Provided data:
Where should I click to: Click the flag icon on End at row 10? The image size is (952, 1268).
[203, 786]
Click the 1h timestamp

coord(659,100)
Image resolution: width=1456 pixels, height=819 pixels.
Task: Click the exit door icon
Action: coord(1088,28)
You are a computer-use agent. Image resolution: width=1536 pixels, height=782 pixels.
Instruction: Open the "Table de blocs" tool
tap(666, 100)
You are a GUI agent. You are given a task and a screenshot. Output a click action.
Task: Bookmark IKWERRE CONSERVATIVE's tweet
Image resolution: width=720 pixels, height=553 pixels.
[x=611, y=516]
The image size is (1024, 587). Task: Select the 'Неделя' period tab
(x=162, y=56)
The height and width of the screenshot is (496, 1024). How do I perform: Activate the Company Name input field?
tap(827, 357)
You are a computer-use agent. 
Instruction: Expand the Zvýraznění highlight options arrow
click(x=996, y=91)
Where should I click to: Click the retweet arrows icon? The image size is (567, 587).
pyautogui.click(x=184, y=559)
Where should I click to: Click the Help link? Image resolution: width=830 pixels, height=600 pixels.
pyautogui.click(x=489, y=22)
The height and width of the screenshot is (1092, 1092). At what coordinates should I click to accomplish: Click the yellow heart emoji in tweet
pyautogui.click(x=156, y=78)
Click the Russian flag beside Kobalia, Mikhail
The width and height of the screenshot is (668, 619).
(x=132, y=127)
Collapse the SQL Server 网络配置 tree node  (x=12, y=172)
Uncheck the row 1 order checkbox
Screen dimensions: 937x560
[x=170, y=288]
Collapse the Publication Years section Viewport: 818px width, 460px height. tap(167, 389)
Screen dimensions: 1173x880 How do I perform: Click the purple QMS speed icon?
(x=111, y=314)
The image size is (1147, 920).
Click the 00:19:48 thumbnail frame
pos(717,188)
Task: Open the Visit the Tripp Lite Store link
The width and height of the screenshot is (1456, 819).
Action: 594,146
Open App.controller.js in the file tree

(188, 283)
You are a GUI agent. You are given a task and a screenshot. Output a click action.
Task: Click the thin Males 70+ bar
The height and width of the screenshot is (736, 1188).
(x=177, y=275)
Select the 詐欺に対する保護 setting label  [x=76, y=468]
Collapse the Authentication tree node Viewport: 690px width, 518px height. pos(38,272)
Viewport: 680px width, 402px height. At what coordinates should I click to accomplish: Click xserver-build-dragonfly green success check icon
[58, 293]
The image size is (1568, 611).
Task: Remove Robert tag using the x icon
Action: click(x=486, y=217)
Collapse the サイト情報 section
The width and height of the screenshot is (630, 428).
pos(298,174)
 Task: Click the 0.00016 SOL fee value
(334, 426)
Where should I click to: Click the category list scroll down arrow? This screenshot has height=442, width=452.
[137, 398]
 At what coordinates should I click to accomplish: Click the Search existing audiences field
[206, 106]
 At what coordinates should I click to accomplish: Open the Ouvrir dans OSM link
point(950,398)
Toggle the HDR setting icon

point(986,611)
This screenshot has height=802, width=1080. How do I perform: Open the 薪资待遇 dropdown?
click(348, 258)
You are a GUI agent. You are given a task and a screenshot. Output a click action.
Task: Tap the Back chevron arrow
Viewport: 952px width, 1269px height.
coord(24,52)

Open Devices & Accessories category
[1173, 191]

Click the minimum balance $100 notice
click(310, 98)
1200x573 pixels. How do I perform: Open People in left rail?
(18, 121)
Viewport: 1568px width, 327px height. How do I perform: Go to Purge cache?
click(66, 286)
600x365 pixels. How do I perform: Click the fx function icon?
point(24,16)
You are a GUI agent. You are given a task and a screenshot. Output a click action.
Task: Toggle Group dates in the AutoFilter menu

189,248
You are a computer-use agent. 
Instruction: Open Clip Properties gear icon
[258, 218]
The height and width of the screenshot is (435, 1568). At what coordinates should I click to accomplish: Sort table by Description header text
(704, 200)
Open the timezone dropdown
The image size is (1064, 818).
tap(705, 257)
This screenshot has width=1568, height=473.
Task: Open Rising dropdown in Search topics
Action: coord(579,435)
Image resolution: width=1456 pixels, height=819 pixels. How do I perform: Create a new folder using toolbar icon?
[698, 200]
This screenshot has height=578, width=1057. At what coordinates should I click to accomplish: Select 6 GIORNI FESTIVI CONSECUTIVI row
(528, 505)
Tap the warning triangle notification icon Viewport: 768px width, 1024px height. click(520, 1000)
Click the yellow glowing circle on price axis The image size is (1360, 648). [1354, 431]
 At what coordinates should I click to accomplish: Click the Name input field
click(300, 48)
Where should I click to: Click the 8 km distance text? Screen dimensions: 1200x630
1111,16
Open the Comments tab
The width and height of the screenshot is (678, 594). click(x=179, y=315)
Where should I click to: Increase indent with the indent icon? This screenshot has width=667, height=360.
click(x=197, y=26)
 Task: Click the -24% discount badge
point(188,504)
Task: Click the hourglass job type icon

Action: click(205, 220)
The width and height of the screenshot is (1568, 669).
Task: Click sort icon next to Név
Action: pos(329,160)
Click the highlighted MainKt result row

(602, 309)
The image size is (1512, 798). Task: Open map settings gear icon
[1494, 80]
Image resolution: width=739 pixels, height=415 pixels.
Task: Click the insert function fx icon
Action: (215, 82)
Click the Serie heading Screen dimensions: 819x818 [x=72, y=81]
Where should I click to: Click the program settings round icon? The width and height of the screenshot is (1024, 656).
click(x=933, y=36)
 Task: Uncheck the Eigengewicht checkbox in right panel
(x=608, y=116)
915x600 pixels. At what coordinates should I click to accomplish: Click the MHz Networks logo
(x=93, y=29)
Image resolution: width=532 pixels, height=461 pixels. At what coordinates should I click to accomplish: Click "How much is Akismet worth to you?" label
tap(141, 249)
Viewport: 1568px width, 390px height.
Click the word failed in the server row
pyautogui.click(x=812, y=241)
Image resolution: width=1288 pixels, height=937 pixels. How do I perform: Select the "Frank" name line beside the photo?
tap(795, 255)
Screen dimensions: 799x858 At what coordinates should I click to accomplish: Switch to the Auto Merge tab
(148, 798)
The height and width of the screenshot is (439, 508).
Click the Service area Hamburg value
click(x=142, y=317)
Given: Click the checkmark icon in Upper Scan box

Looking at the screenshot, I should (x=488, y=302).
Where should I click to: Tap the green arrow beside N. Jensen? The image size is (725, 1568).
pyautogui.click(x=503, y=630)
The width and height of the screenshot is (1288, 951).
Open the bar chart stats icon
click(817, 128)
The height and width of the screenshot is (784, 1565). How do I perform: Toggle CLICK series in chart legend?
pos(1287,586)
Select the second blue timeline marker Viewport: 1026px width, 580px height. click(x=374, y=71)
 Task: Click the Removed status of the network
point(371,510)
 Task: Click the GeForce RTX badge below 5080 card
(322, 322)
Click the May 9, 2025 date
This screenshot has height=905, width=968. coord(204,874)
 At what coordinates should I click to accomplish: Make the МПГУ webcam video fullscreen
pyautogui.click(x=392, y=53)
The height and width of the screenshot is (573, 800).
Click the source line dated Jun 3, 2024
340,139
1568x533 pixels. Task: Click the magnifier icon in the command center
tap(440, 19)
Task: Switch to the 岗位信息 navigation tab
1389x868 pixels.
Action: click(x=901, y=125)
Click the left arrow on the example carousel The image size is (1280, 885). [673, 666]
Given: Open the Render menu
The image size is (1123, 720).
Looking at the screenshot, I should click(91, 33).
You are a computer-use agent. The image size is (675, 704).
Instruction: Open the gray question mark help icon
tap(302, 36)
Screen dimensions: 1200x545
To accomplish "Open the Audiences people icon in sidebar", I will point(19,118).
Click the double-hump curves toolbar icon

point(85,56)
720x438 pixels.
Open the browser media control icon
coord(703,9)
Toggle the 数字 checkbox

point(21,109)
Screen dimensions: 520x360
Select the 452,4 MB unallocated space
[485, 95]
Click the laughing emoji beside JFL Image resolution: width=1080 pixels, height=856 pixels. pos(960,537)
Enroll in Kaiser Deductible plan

Task item: May I have exactly the lines from the one containing "The image size is (1123, 720)." through the last line of the data, both included?

Task solution:
The image size is (1123, 720).
Looking at the screenshot, I should click(91, 33).
You are a computer-use agent. The image size is (675, 704).
Instruction: Open the gray question mark help icon
tap(302, 36)
Screen dimensions: 1200x545
To accomplish "Open the Audiences people icon in sidebar", I will point(19,118).
Click the double-hump curves toolbar icon

point(85,56)
720x438 pixels.
Open the browser media control icon
coord(703,9)
Toggle the 数字 checkbox

point(21,109)
Screen dimensions: 520x360
Select the 452,4 MB unallocated space
[485, 95]
Click the laughing emoji beside JFL Image resolution: width=1080 pixels, height=856 pixels. pos(960,537)
Enroll in Kaiser Deductible plan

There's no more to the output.